* [RECORDS]:
— START —

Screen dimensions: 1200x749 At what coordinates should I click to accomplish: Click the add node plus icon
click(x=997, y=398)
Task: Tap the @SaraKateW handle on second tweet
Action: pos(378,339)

— END —
— START —

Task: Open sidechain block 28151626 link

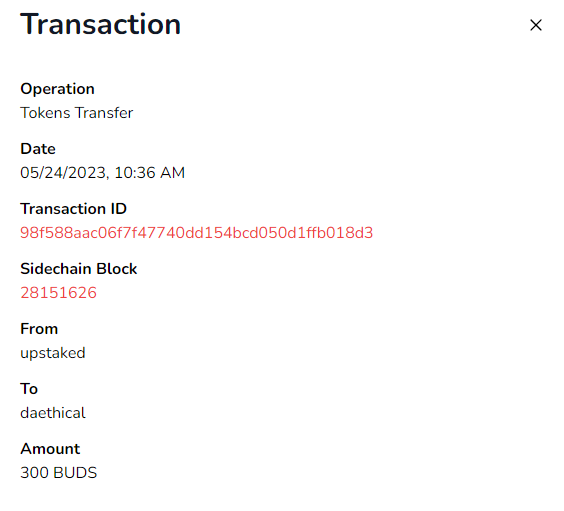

— END —

* [AIM OF THE EXERCISE]: Rewrite the lines starting at the one containing "Screen dimensions: 1200x749" and ending at the one containing "Action: pos(378,339)", swapping "plus icon" for "plus button" and leaving everything else unchanged.

* [TASK SOLUTION]:
Screen dimensions: 1200x749 At what coordinates should I click to accomplish: Click the add node plus button
click(x=997, y=398)
Task: Tap the @SaraKateW handle on second tweet
Action: pos(378,339)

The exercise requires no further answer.